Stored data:
<<<<
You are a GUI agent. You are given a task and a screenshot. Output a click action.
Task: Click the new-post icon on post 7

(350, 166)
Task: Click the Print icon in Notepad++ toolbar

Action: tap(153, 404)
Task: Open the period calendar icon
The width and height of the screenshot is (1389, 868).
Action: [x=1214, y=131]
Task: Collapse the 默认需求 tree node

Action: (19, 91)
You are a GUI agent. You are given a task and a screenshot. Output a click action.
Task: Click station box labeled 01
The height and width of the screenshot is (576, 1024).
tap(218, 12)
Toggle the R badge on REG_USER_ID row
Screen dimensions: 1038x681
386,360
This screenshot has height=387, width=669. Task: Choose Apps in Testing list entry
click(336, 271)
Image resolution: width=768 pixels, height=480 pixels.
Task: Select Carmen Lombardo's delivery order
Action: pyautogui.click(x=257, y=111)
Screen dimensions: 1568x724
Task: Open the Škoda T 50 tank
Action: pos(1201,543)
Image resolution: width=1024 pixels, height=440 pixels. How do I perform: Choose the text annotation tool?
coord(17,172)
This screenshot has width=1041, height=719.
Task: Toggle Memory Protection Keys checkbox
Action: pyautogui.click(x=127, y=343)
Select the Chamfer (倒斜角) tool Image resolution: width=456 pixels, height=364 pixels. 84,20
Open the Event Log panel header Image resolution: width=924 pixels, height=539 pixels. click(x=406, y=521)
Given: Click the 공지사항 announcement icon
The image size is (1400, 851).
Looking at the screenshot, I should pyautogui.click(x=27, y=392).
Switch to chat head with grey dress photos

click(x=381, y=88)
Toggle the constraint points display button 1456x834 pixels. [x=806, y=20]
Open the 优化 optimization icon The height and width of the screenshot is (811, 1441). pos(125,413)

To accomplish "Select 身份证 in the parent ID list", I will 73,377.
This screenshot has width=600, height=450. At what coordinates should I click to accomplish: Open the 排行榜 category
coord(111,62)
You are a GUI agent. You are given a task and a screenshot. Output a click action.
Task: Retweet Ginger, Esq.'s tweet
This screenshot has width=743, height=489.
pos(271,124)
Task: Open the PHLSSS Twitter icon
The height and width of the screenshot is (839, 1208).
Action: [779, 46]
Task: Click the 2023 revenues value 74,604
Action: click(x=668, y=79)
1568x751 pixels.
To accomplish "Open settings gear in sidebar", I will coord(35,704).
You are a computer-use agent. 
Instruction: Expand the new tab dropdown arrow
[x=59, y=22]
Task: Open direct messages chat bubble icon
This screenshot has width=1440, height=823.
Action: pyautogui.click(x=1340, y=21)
>>>>
Your objective:
Of the entries above, transcribe exactly those lines that fall between the line containing "Open the 优化" and the line containing "Task: Open the PHLSSS Twitter icon", together with those two lines.

Reply:
Open the 优化 optimization icon The height and width of the screenshot is (811, 1441). pos(125,413)

To accomplish "Select 身份证 in the parent ID list", I will 73,377.
This screenshot has width=600, height=450. At what coordinates should I click to accomplish: Open the 排行榜 category
coord(111,62)
You are a GUI agent. You are given a task and a screenshot. Output a click action.
Task: Retweet Ginger, Esq.'s tweet
This screenshot has width=743, height=489.
pos(271,124)
Task: Open the PHLSSS Twitter icon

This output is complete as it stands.